## TEXTO PARA LEITURA
_ _ _

Nas suas preparações prévias, Peer já tinha estabelecido contacto com um tal Alvin Pleasant Carter, que vivia em Maces Spring, não muito longe de Bristol, e era conhecido por ser um recoletor de música de origem irlandesa e inglesa, e já teria ficado acordada entre ambos uma audição numa futura oportunidade.

E essa oportunidade acabou por ser a tarde do dia 1 de Agosto, em que A. P., como gostava que o chamassem, se apresentou a Peer acompanhado da sua mulher, Sara, e da prima desta, Mayebelle, de 18 anos de idade, também sua cunhada por ser casada com o seu irmão mais novo.


Sara estava grávida e foi com alguma relutância que aceitou deslocar-se a Bristol.

Maybelle, a cunhada, também não sabia muito bem ao que ia, porque antes da partida ainda perguntou a A.P. se deveria levar, ou não, a sua guitarra.

A viagem foi penosa e com paragens constantes, devido ao mau estado do caminho e aos incómodos provocados a Sara.

Nos seus cadernos, Peer tinha apenas registado que os intervenientes na gravação dessa tarde de 1 de Agosto de 1927 eram “Mr. and Mrs. Carter, from Maces Spring”.

Mas depois de os ouvir, não mais os largaria da mão, e recorda o evento com estas palavras: “They wander in. He’s dressed in overalls and the women are country women, from way back there. They look like hillbillies. But as soon as I heard Sara’s voice, that was it. I knew it was going to be wonderful”.

E foi…


Nasceria nesse dia a Carter Family, “first Family of Country Music”, que iria durar, com diversas formações, até aos dias de hoje. No seu trio original gravaram 326 músicas entre 1927 e 1941, ano em que se separaram.

Em Bristol, os Carter gravaram seis canções, quatro no primeiro dia e mais duas na manhã do dia seguinte.

A primeira de todas foi “Bury Me Under the Weeping Willow”, muito conhecida nas montanhas e que as raparigas cantavam desde a sua meninice.


Depois seguiram-se duas músicas, “Little Log Cabin in the Sea” e “Poor Orphan Chil”, que A.P. tinha retirado do “gospel book” da Igreja em cujo coro cantara há muitos anos atrás e, para finalizar o dia, “The Storms are on the Ocean”, cuja origem fora uma velha balada escocesa.

No dia seguinte foram gravadas duas canções só com a voz das raparigas, acompanhadas pela auto-harpa de Sara e a guitarra de Mayebelle, “Single Girl, Married Girl” e “Wondering Boy”, também muito conhecidas nas montanhas.

Só pela descoberta da Carter Family as “Bristol Sessions” já teriam o seu lugar garantido na História da Música Tradicional americana, mas a coisa não se iria ficar por aqui.

No dia 4 de Agosto estava previsto a gravação de uma banda chamada “Tenneva Ramblers”, que nos últimos tempos vinha sendo acompanhada por um cantor do Mississipi, tocador de banjo e com um jeito muito especial para o “yodelling”, um estilo vocal pouco usual na região.

_ _ _

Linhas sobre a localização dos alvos

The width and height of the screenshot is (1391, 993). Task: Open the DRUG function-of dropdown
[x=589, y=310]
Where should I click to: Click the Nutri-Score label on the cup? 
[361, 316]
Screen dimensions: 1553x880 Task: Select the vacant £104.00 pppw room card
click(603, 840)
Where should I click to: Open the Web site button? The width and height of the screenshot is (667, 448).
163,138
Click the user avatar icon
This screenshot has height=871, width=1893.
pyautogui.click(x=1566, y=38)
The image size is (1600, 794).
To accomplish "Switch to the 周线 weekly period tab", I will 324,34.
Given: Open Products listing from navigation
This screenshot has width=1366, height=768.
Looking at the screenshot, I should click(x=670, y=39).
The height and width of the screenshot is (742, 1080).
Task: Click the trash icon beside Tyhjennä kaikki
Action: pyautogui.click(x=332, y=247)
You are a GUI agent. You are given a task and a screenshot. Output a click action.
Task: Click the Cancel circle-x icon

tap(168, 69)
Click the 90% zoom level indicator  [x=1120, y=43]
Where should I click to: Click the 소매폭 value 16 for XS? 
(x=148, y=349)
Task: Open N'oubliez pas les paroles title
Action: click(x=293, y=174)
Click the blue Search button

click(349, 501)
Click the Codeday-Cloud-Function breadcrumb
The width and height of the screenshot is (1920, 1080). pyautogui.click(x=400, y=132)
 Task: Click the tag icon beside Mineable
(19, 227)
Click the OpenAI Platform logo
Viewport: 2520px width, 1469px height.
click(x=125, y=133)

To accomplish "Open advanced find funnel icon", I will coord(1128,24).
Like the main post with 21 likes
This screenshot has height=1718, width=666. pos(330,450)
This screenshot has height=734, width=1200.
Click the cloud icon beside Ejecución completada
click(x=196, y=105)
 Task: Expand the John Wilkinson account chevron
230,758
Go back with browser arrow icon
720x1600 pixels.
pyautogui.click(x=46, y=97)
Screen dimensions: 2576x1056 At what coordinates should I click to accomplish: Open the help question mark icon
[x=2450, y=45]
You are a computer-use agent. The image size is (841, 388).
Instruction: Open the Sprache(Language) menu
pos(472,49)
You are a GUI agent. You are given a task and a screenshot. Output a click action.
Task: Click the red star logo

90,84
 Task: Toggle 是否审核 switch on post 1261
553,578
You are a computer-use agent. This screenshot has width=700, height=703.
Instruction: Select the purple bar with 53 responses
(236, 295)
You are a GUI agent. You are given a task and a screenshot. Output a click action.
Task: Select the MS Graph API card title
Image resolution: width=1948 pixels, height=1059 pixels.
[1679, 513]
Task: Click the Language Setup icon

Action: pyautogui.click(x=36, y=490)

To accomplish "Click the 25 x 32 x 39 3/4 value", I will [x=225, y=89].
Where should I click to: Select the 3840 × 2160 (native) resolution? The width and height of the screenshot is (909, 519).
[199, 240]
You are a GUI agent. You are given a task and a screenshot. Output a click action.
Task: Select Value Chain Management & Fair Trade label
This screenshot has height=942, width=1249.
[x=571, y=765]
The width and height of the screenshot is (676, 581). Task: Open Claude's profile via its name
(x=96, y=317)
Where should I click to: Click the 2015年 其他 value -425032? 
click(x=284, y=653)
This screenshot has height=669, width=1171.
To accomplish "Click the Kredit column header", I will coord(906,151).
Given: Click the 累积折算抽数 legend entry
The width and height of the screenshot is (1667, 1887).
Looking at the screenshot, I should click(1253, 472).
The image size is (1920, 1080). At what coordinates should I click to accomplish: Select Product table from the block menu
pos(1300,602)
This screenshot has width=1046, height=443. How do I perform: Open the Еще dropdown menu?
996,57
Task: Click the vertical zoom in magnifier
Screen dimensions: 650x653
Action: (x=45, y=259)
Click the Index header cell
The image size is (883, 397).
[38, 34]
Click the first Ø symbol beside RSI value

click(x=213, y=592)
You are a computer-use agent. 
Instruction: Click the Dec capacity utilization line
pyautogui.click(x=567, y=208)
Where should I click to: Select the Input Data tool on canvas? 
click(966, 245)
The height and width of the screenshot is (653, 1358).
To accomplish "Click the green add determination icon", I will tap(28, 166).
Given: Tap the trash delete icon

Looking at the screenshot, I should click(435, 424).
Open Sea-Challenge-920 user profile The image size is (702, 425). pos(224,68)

_ _ _

## TAREFAS DO EXERCÍCIO
(a) No texto sobre as sessões de Bristol, quantas músicas gravou o trio original da Carter Family entre 1927 e 1941?
(b) Continua o texto sobre as sessões de gravação em Bristol a partir da última frase apresentada.

## RESPOSTAS
(a) O trio original gravou 326 músicas.

(b)
Mas o cantor era ambicioso, já se considerava o “cabeça de cartaz” e queria que o seu nome antecedesse o da banda.

As comadres zangaram-se, não houve acordo, a banda recrutou localmente um tocador de banjo e apresentou-se a Peer com o seu nome inalterado. Entre outras, gravou “The Longest Train I Ever Saw”, uma variação da conhecida “In the Pines”, e a banda acabaria por ter algum sucesso nos anos que se seguiram.

Às duas da tarde chegou o ambicioso cantor, apenas acompanhado pela sua guitarra Martin.

As primeiras canções que interpretou desagradaram a Peer, porque já eram cantigas populares da época e o que ele queria era músicas mais antigas.

O cantor interpretou, então, “The Soldier’s Sweetheart”, que Peer aprovou, embora sem grande entusiasmo.

Mas como o cantor insistia em fazer prova do seu “yodelling style”, avançou para “Sleep, Baby, Sleep”, que fez Peer saltar da cadeira. I thought his yodel alone might spell sucess”, afirmaria mais tarde.

E que sucesso ele teve…!

O cantor chamava-se Jimmie Rodgers, que ficaria na História como “the singing brakeman” devido às suas origens como ferroviário, e foi, apenas, a primeira figura a integrar o “Country Music Hall of Fame”, em 1961, altura em que já era conhecido como “the father of Country Music”.

Ao contrário da dos Carter, a carreira de Rodgers haveria de ser igualmente fulgurante, mas muito curta. Sofria de tuberculose e viria a morrer poucos anos depois, em 1933, quando se encontrava em Nova Iorque a gravar para a Victor.

Descobertas com três dias de intervalo, estas duas figuras enormes dos primórdios da “Country Music” só se iriam encontrar pela primeira vez quatro anos depois, quando ambos estiveram em Louisville a gravar para a Victor e deixaram para a posteridade uma célebre fotografia conjunta.

Foi por ter proporcionado estas duas grandes descobertas que Johnny Cash, que haveria de se tornar genro de Maybelle Carter em finais dos anos 60, chamou a estas “Bristol Sessions” o “Big Bangda Country Music”.


Mas como qualquer pessoa normal, a “Country Music” não nasceu em 1927 já crescidinha, como o Benjamin Button do Scott Fitzgerald…

Foi um bebézinho que teve de gatinhar, aprender a andar, crescer através de uma infância, uma adolescência e uma juventude saudáveis.

Para se estabilizar em toda a sua plenitude, aí por meados dos anos 40, ainda muita coisa teve de acontecer nesses quase 20 anos para que essa identidade ficasse bem definida.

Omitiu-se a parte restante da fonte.